Output the records from the line containing "Task: Select the" up to and including the last line of the records as a Markdown table with the columns Row and Line, skipping blank lines and leaving the pictures out.

<<<<

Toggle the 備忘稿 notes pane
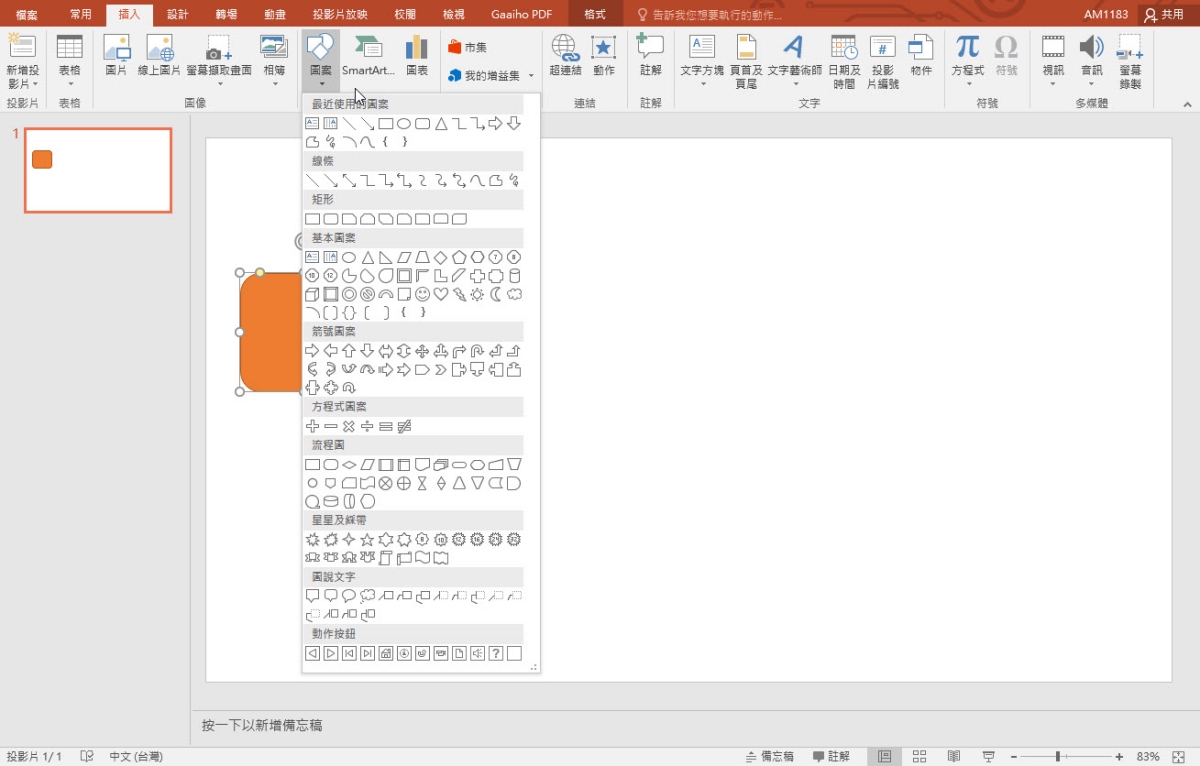 [x=770, y=756]
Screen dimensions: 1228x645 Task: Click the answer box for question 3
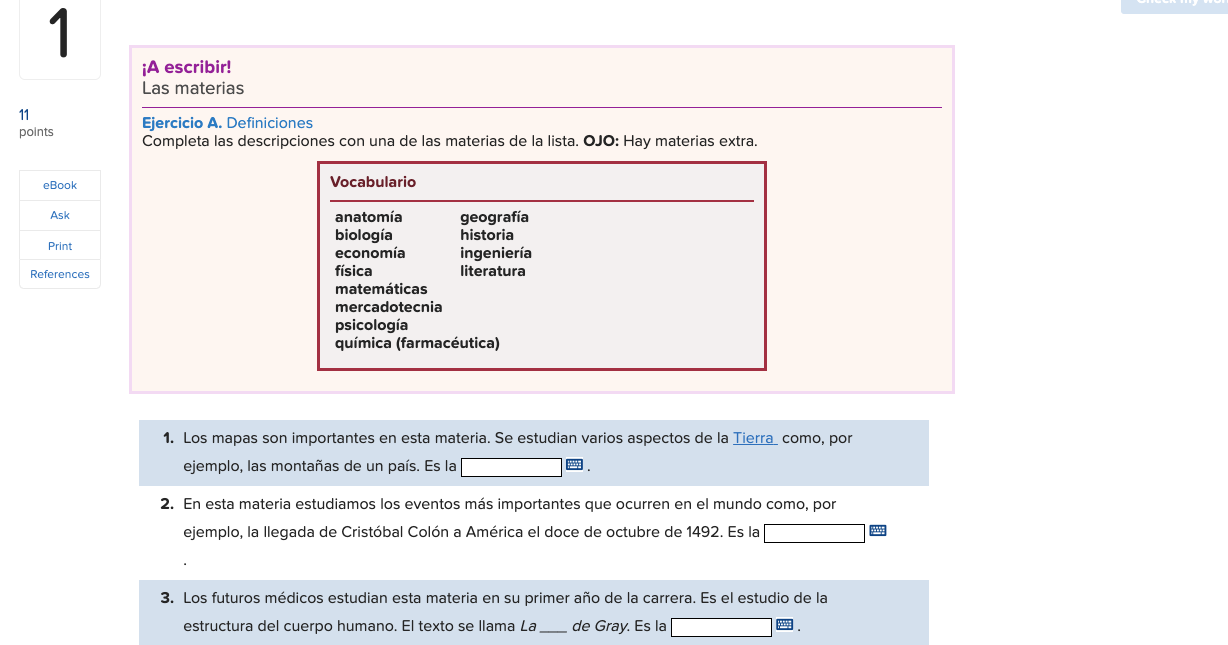(x=719, y=626)
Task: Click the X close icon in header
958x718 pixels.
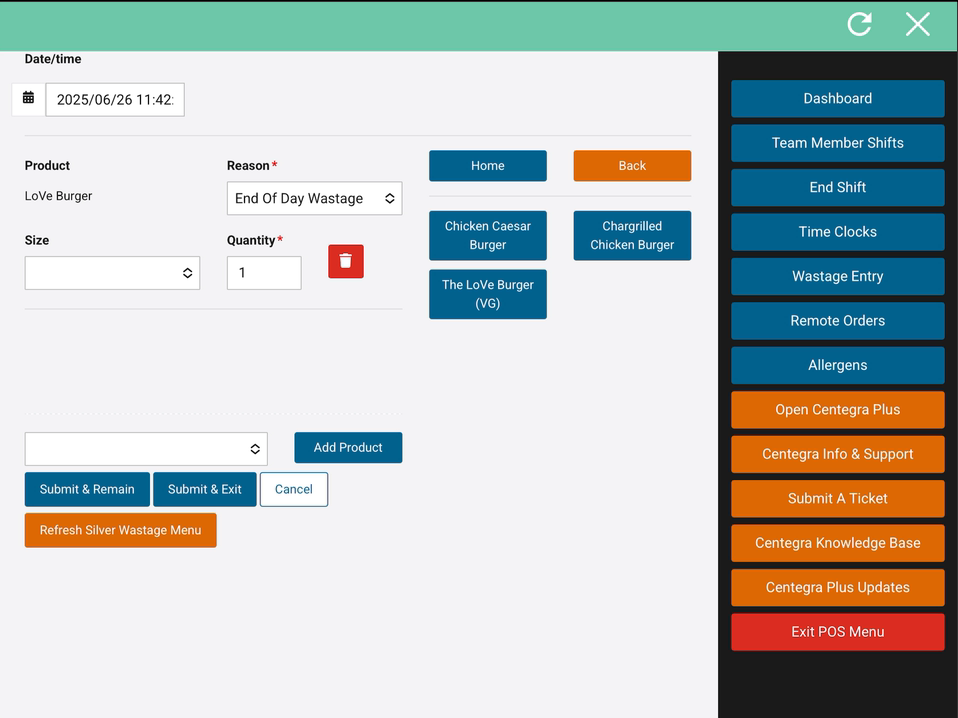Action: (917, 24)
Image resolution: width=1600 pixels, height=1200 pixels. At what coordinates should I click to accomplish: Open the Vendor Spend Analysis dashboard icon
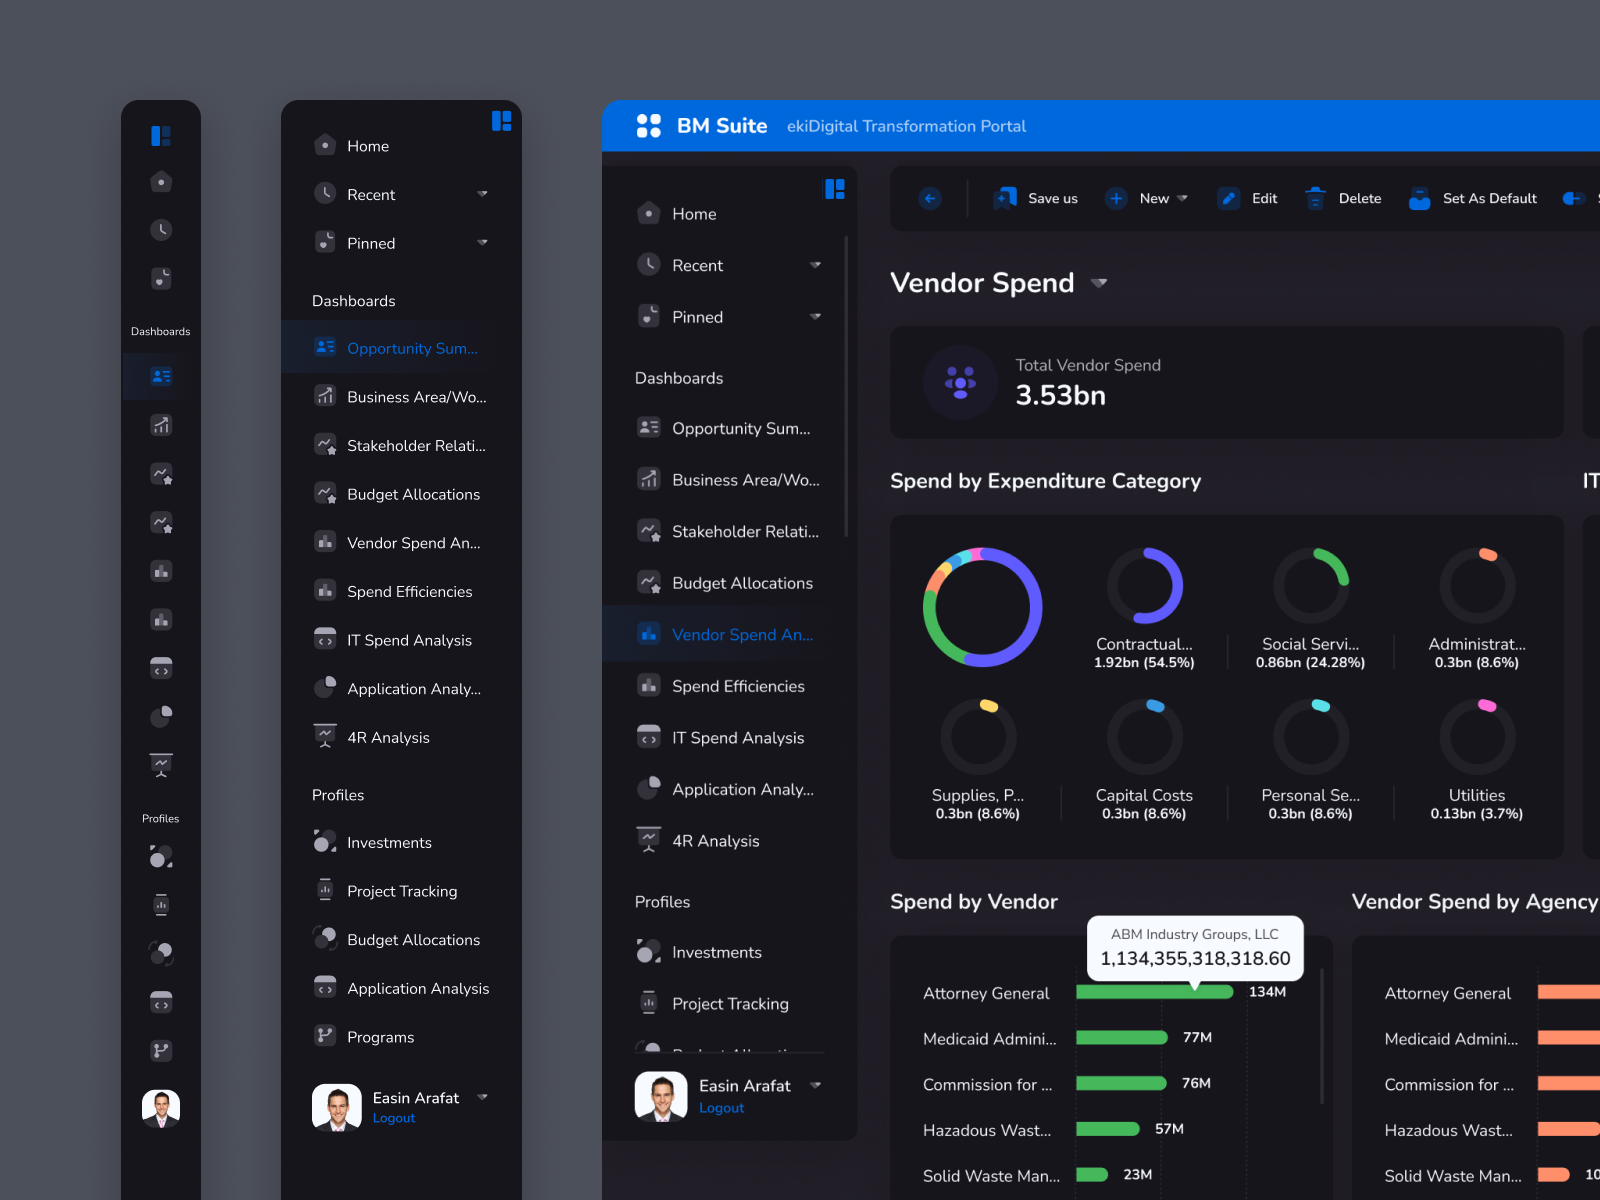pos(648,633)
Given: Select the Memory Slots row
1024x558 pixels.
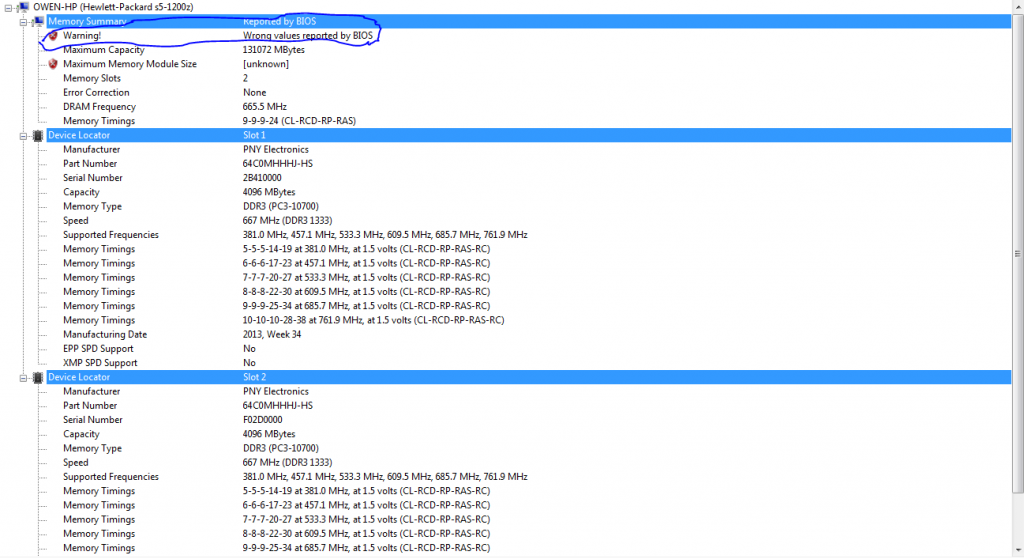Looking at the screenshot, I should click(92, 78).
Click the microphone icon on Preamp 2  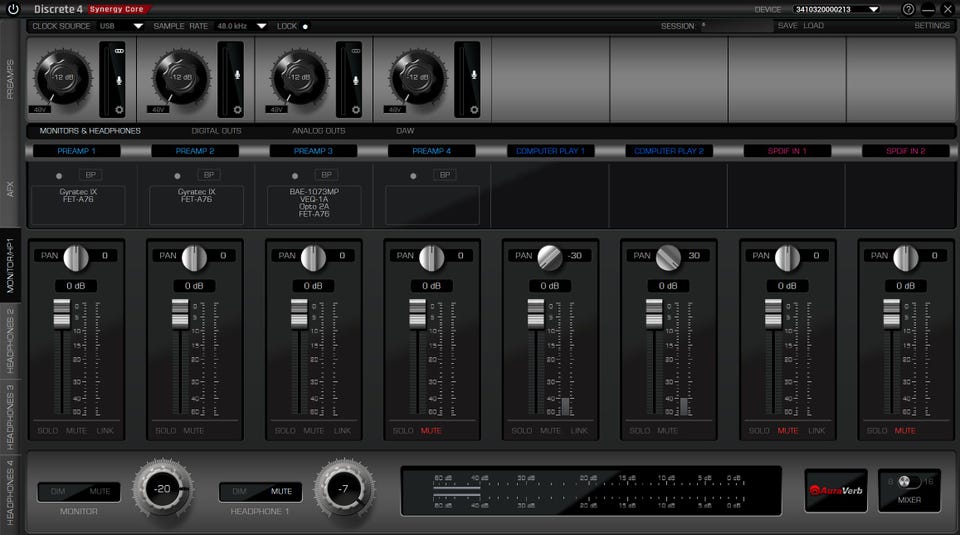pyautogui.click(x=237, y=75)
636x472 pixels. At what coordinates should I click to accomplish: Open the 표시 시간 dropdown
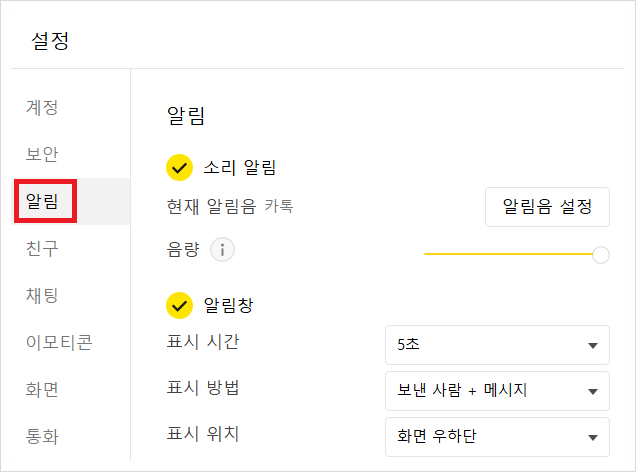click(497, 345)
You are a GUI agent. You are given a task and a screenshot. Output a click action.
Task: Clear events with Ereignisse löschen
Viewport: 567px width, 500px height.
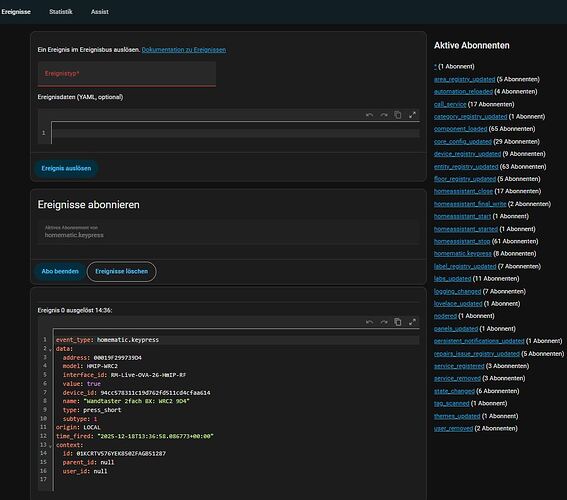122,271
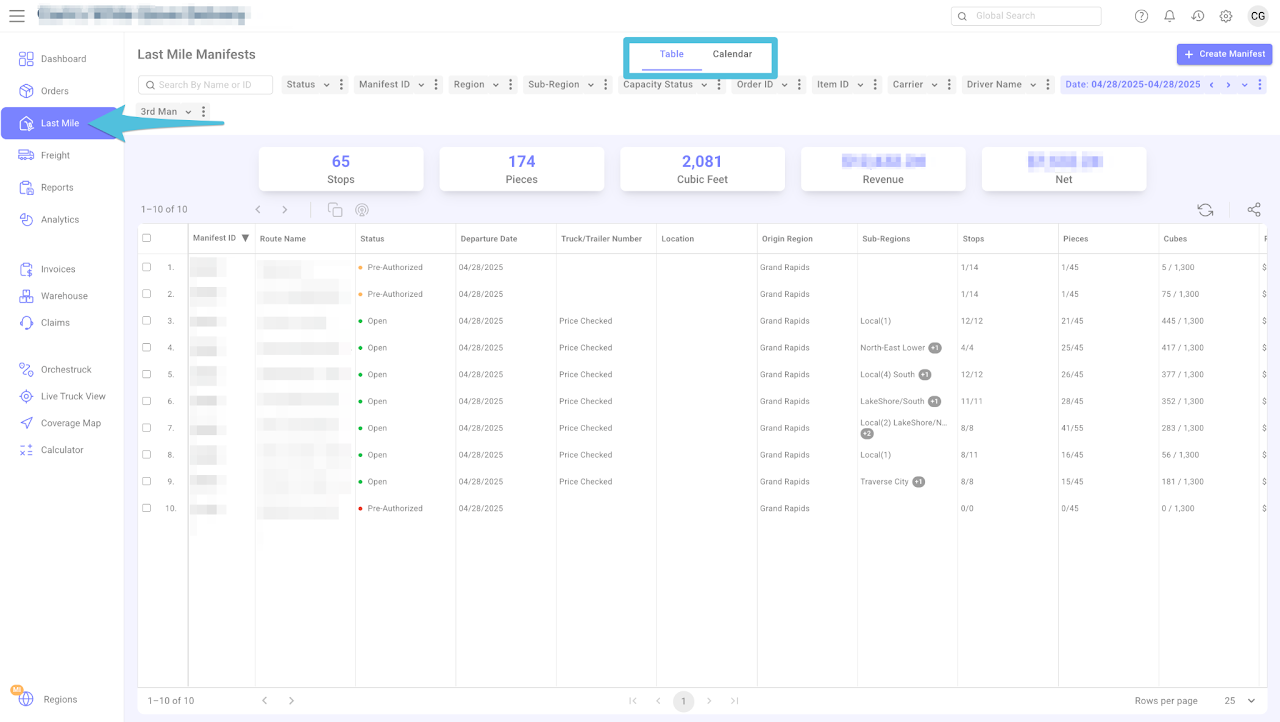Switch to the Calendar tab
Viewport: 1280px width, 722px height.
(732, 54)
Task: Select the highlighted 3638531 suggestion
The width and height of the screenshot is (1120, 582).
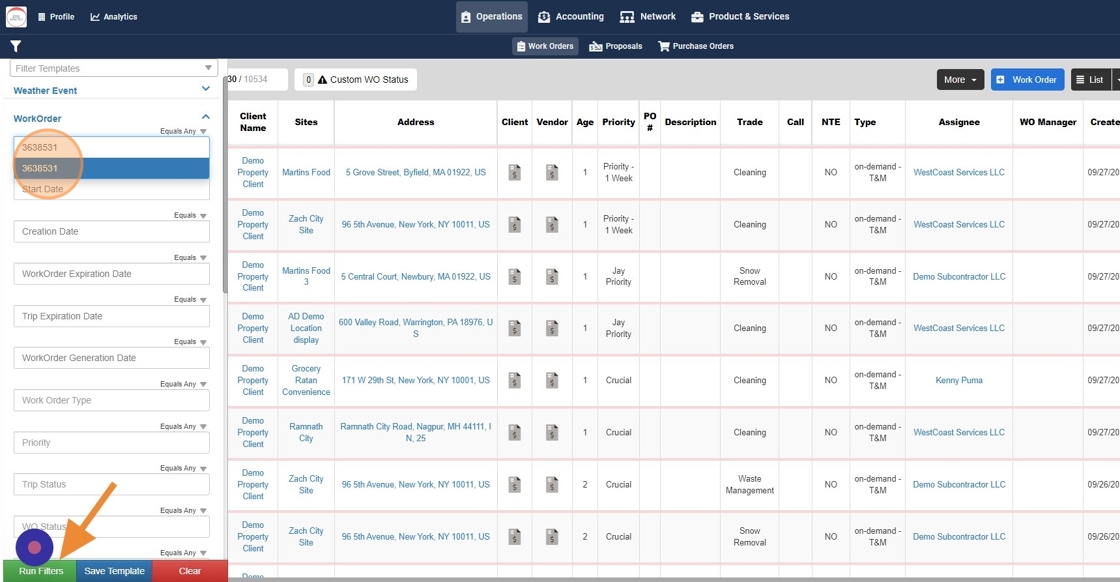Action: (x=112, y=168)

>>>>

▶ [THE REPLY]
| Row | Line |
|---|---|
| 1 | Task: Select the highlighted 3638531 suggestion |
| 2 | The width and height of the screenshot is (1120, 582). |
| 3 | Action: (x=112, y=168) |